Good tips.
I'm using two projectors, normally with a hard cut or sometimes a very quick dissolve. I do around 4 seconds per slide with 10-20 slides tops, on auto with the presentation on a loop. That means the entire show is over in a minute or so, about the attention span of my friends and family used to scrolling screens. Photos of family and friends gain more attention than photos of mountains or flowers. I've found dissolving two slides of the same scene but with different focus points is a neat trick but it gets old quick.
Two projectors just seems like vast overkill.
It gets ludicrously cumbersome to have the whole setup sitting around, or dragging it out every time.
And you have to part your show over two slide trays/carousels.
Cross-dissolve is a nice trick for a very professional looking show.

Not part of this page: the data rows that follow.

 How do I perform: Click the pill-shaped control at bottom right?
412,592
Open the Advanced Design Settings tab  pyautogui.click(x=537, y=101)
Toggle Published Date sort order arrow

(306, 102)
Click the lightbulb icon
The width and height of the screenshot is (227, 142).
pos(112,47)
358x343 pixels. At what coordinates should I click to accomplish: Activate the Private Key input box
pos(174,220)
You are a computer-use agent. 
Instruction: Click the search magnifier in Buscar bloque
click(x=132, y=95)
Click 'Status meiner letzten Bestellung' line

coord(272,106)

If you are pitching a new campaign to a board in 1985, or have your show at a fair or museum, it might lend a certain extra something to your presentation.

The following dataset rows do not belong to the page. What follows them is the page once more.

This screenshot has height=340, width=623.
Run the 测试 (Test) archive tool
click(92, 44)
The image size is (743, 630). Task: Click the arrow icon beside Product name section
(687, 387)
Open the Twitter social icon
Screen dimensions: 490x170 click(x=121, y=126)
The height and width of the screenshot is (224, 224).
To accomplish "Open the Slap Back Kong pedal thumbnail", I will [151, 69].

But for private use, it just telegraphs “too much”.
I’m writing this not so much to tell you what to do or not to do.
But more to dissuade others from pursuing the idea actively.
If a two projector setup drops in your lab you’d of course try it.
But I wouldn’t suggest making it a priority.
Actually one of my most successful “shows” was with a tiny, crappy Leitz seesaw projector, that takes one slide at a time.
And it was just a spur of the moment where I wanted to show one or two slides quickly, and we ended seeing a whole stack for thirty minutes.
No pressure to sit through a program, and no big 20kg projector with a fan.